Harto noted the effort to get the park open began in earnest during an Earth Day event in April when more than 100 volunteers showed up to work on the park. The mayor said 25 cubic yards of weeds and 16 tons of debris were removed. Harto also recognized rotary members who began working on the park four years earlier.

A special spark plug award was presented to Dockins and the Pearsons.

Dockins headed a group from the Covington Christian Fellowship that met on Thursdays to work on the park.

George and Susan Pearson, who live in Timberlane and have been residents of Covington since 1986, participated in the Earth Day activity, then continued working on the park five days a week through the reopening. The couple worked more than 400 hours clearing and cleaning the park.

“When the kids were little they came and built forts and sat under the maple trees,” George Pearson said. “This all used to be a meadow.”

The Pearsons estimated they took out 130 cubic yards of Scotch broom and blackberries by wheelbarrows. Covington Christian Fellowship members hauled the weeds away.

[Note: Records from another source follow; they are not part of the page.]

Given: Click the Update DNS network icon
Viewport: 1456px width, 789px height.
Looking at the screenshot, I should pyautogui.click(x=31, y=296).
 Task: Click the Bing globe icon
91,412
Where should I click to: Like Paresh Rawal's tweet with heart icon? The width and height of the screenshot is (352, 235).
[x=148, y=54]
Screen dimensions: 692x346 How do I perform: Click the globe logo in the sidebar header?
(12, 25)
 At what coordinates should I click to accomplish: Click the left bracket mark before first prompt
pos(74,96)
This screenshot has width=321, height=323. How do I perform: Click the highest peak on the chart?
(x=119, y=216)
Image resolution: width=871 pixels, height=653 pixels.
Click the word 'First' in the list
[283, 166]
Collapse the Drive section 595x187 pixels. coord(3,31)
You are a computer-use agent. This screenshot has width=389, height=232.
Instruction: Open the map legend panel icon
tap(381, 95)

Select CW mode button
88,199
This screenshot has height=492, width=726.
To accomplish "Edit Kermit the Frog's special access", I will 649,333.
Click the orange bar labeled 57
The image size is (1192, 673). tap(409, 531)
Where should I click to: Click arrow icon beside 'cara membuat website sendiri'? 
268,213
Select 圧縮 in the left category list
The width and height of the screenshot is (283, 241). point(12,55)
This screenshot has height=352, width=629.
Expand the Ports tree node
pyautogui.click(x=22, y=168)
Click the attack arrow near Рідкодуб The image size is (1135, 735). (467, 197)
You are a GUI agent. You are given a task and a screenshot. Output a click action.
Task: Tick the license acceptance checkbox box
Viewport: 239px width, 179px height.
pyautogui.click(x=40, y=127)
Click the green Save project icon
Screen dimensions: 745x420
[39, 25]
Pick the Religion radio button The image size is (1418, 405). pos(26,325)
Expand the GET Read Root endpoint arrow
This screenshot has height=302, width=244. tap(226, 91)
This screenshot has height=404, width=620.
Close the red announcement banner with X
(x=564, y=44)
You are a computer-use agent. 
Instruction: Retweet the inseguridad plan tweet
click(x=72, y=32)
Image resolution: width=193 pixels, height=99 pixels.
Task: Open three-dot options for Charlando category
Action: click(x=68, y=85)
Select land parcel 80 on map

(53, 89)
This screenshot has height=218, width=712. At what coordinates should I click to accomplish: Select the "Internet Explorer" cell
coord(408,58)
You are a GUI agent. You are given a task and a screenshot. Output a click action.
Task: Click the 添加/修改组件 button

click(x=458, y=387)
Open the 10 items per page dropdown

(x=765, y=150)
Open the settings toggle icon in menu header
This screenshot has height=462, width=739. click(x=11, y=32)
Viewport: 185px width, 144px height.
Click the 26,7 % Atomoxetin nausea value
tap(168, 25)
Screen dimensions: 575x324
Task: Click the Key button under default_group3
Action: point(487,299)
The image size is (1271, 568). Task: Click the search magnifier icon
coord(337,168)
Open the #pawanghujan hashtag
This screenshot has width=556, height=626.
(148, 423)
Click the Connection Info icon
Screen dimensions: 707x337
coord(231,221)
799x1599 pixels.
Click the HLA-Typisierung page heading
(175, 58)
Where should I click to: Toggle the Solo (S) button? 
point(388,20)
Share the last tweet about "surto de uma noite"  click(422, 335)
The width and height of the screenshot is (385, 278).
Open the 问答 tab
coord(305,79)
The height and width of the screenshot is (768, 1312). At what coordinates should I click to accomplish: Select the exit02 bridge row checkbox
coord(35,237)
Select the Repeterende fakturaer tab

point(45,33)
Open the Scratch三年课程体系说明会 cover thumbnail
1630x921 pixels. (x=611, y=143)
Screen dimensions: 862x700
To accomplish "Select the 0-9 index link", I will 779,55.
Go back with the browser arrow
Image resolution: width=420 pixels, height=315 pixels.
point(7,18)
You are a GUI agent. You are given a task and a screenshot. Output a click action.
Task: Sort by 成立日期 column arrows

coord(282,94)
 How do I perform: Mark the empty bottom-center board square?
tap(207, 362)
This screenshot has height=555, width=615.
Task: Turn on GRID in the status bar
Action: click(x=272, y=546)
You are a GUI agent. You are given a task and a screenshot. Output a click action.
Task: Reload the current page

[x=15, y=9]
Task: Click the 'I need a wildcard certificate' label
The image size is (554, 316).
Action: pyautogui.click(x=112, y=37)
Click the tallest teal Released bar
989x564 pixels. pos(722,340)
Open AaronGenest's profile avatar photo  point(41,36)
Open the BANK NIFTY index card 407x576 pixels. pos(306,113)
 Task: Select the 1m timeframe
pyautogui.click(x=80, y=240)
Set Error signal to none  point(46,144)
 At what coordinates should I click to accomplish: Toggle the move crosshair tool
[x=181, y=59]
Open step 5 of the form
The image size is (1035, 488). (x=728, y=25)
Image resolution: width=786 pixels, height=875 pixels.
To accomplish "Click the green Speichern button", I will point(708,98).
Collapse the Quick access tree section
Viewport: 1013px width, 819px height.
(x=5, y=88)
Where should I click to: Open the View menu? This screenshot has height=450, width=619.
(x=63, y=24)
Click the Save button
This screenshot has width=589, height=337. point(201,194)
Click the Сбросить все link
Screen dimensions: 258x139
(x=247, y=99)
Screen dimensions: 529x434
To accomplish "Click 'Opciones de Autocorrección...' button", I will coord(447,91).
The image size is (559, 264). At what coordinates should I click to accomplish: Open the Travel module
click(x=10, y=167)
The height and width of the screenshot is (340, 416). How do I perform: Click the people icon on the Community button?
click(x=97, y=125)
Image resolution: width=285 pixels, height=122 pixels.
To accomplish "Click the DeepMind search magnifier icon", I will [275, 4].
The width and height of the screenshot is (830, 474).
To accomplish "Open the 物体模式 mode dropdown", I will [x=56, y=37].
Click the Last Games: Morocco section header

“I am stunned,” Will Cummings said of the Pearsons’ work. “This park was abandoned and looked like condemned property. It’s still wild, but it is cared for.”

George Pearson joined the U.S. Army in 1967 and went to Vietnam. Three years after leaving the Army he joined the Navy, serving as a corpsman. He retired after 23 years. Pearson brought that sense of duty and an enduring commitment to his work in the park.

“I was down here everyday because I care,” George Pearson said. “We just started cutting blackberries. We wanted to volunteer and help clean this place up and take this park back.”